It can be so very difficult to watch your family go through hard times and feel limited in your ability to help. When a family member misuses drugs or alcohol it can have an enduring effect on the whole family. Unfortunately, these effects are often not addressed by professionals as they tend to focus on the individual with the drug or alcohol problem. This is an important time for the family to come together.
Grandparents can play an important role. Often the relationship between a child and his/her grandparent(s) is like none other. Educate yourself, communicate to your family your concern and interest in helping. Stay close by making frequent contacts, email, texts, phone calls or visits, just to check in. This sends the message you’re there for them. Offer support and what grandparents are best at— unconditional love. Sometimes young people will talk to a grandparent about things they can’t or won’t talk to a parent about. If your grandchild discloses to you their drug use, try to listen without judgement and offer reassurances that you still love them and know they are strong enough and wise enough to make better decisions moving forward.
Be supportive — if they are taking drugs, it would be helpful to understand why.
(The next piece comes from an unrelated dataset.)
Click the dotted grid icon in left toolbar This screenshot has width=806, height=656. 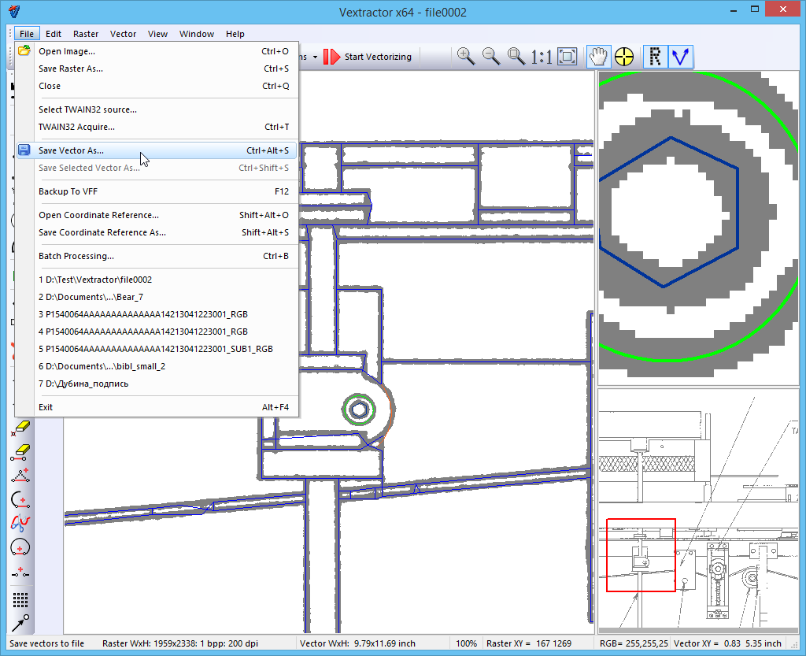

Make it clear that you’re there for them, and are willing to help them with any problems they’re having. If you grandchild confirms their drug use to you, you will have to tell his parents. Explain this to your grandchild and offer to talk to the parents together. Sadly, individuals with substance use disorders will sometimes, out of desperation, take advantage of family members. To protect yourself and your loved ones, make sure you are keeping your medications inaccessible. Medications should be kept in a locked medicine cabinet or lockbox and counted periodically to make sure that none has been taken. Medicine prescribed for a particular illness or injury should not be kept for later use.
Most importantly, keep the lines of communication open and talk freely and often to other family members — especially the parents to make sure you are all on the same page and addressing this family disease as a family. This will also help you to understand how the parents see your role in this. Respect the wishes of the parents in terms of the level of your involvement. It is not helpful to get involved beyond the level where they are comfortable. You can support by just being there as a non-judgmental ear.